More education needed in laser treatment of skin of color

April 1, 2006

National report ? As the American population becomes more diverse and includes a higher percentage of people of color, cosmetic physicians will have to adjust their approaches to various treatments, but perhaps, most obviously, those treatments using lasers.

That is the central message presented by Eliot F. Battle Jr., M.D., assistant clinical professor at the department of dermatology, Howard University, Washington.

"More than 40 percent of the world's population is non-white, and by the year 2010, 35 percent of the U.S. population will be comprised of non-whites with darker skin types," Dr. Battle says. "There already is a large untapped patient population out there made up of people of color, and it's only going to get larger."

SERVING THE NON-WHITE POPULATION

Dr. Battle says that non-Caucasian patients are increasingly coming to dermatologists wanting help with two problems seen more frequently in darker skin types: hypertrichosis and hirsutism and pseudofolliculitis barbae.

"Skin rejuvenation laser treatments, which include lasers that are used for complexion blending, collagen enhancement and improved skin laxity are also becoming popular among people of color," Dr. Battle says.

To treat these disorders and to better serve the growing non-Caucasian patient population, Dr. Battle says physicians and patients alike need to be better educated about the safe and effective use of lasers for people of color.

"Lasers are an excellent option for treating many conditions in people of color, such as pseudofolliculitis barbae," he says.

"In people of color, conventional methods for removing unwanted hair, such as plucking, waxing, shaving and electrolysis can create dark spots or scarring. With laser-assisted hair removal, people of color frequently experience dramatic improvement in skin texture and tone - with less discoloration - once the hair is removed."

TAKING SPECIAL CARE

But, he adds, many patients with darker skin have been harmed by users who either don't have the proper training or experience, or who weren't aware of the special approaches needed when treating darker skin with lasers.

For example, there appears to be a higher incidence of side effects with laser hair-removal therapy on darker ethnic skin.

"The epidermal melanin competes for the same light that's targeted for the hair," Dr. Battle says, "and the melanin is absorbed across most of the photobiological spectrum."
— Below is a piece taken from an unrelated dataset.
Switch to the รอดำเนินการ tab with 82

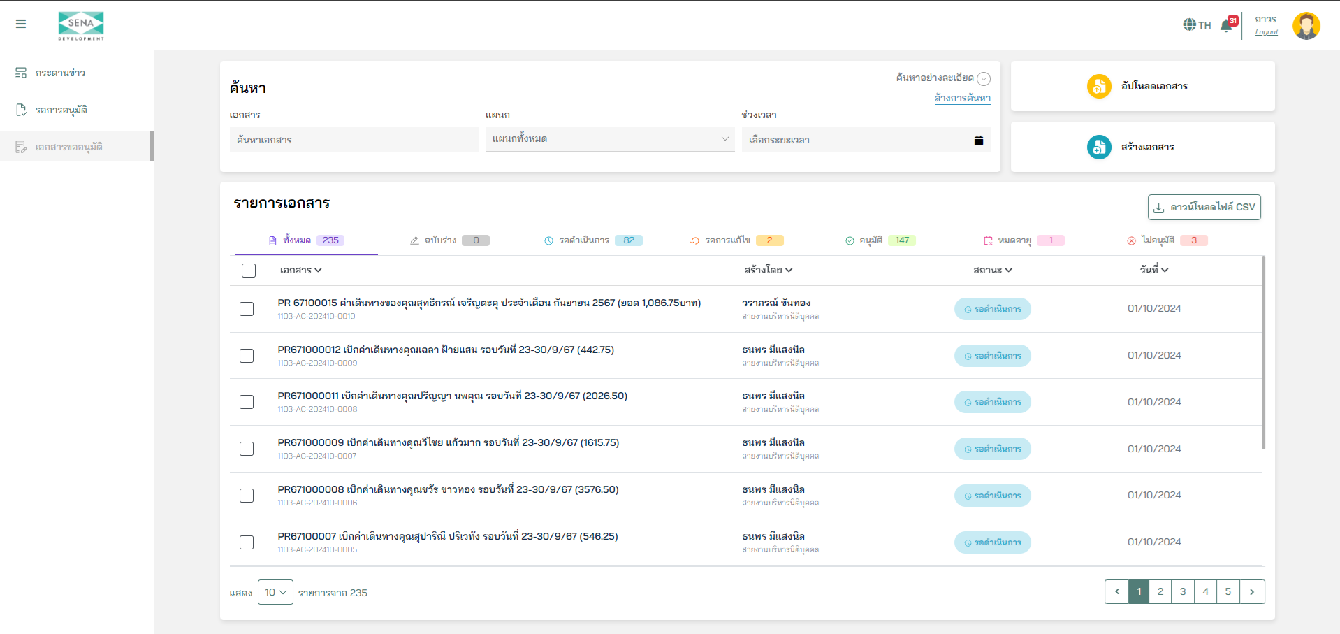[592, 240]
Dr. Battle suggests that for hair removal on darker skin types practitioners need to use either an 810 nanometer diode laser with very long pulse duration (100-400 ms) or a long-pulsed Nd:Yag (1064 nm). Regardless of the laser used, he says, skin cooling should be very aggressive. He suggests that before treatment the doctor should instruct the patient not to pluck or wax, that the treatment area should be shaved and free of make-up, that non-pigmented cooled gel should be applied and that adjunct cooling might be a possibility to consider.

"And as a rule of thumb, you should not treat around the bony eye socket, including inferior eyebrows, and you should always angle the laser pulse away from the eye." Dr. Battle says. "Also, don't 'stack' pulses and don't treat over suspicious-looking moles.

"Finally, it's important to monitor treatment speed - the faster you treat, remember, the less you cool, and it's essential to maximize cooling."